Tribal attorneys filed a lawsuit in federal court September 27 challenging a Sept. 7 determination from the department that reversed an Obama-era decision to secure 321 acres of tribal land into trust. The latest ruling declared that the tribe was not under federal jurisdiction in 1934 — the year the Indian Reorganization Act was passed.
The new complaint, which was filed in U.S. District Court for the District of Columbia against the department and Interior Secretary Ryan Zinke, alleges that the agency “failed to apply established law” by “contorting relevant facts and ignoring others to engineer a negative decision” with respect to the tribe’s land.

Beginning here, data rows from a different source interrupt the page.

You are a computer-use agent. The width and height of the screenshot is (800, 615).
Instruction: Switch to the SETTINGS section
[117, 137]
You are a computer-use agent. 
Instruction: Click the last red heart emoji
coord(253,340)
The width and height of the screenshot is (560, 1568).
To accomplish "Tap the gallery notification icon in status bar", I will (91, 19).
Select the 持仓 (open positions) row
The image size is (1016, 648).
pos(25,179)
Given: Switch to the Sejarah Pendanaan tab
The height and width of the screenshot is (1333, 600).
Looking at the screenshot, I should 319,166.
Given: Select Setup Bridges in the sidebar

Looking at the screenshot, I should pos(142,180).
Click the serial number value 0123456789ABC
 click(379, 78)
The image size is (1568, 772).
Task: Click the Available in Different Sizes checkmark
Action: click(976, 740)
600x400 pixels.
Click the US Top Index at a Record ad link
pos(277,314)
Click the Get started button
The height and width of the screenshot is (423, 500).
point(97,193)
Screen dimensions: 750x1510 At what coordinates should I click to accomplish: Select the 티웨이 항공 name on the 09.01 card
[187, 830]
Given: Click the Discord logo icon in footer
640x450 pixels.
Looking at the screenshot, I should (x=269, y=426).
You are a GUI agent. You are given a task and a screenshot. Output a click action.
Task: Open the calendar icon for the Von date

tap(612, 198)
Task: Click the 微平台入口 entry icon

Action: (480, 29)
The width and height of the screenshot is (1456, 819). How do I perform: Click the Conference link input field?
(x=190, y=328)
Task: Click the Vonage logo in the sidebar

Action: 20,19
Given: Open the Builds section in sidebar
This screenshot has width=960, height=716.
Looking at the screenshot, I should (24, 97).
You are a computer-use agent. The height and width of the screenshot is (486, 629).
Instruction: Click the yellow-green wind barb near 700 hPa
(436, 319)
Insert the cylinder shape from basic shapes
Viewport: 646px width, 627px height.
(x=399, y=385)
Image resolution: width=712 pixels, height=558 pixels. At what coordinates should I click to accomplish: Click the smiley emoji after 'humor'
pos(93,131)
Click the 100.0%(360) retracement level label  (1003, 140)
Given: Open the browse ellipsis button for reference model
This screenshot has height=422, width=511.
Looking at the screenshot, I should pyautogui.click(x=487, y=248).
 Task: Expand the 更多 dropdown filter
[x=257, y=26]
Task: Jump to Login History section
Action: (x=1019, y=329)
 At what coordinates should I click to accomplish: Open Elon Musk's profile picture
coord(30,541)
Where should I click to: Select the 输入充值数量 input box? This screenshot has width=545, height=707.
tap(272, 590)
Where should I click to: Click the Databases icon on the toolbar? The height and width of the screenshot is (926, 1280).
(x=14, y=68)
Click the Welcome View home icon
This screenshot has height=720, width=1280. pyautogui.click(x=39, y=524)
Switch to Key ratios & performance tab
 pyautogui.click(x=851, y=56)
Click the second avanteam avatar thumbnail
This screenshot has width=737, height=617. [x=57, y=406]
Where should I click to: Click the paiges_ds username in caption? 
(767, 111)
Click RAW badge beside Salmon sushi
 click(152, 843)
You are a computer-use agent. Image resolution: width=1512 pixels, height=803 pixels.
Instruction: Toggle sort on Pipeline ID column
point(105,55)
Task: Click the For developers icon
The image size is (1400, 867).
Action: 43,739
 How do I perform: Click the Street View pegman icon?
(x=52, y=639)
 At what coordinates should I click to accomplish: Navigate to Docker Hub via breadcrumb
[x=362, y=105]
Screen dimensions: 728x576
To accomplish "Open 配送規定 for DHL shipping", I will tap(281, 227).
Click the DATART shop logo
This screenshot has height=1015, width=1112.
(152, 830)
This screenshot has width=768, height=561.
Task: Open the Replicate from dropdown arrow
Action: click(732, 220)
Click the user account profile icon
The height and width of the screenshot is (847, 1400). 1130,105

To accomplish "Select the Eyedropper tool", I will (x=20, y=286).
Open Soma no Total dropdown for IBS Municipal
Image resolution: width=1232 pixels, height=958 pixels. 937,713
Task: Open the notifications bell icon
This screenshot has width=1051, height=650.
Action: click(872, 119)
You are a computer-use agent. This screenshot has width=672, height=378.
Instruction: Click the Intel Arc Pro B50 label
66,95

The suit alleges that the recent department decision “indefensibly reverses course” from the administrative decisions it has made for other tribes in regard to federal jurisdiction and “badly ignores” the case law interpreting what that phrase means, documents show.
“The (tribe) therefore files this complaint to challenge the department’s 2018 decision and correct (its) arbitrary, capricious and unlawful actions,” the suit states. The suit goes on to reassert evidence that the tribe submitted during its bid for federal recognition and throughout the course of the lawsuit to prove it was under federal jurisdiction.
“We are urgently petitioning the United States Congress and the federal courts to end this nightmare — to prevent what appears to be an intentional return to the dark days of the termination era, when tribal lands were taken out of trust and the federal relationship with tribal governments disavowed,” Chairman Cedric Cromwell said.
The Interior Department took 321 acres in Mashpee and Taunton into trust for the tribe in 2015, declaring it a sovereign reservation. Under such designation the federal government holds the title to the property but the tribe may decide how to develop or use the land for its own benefit.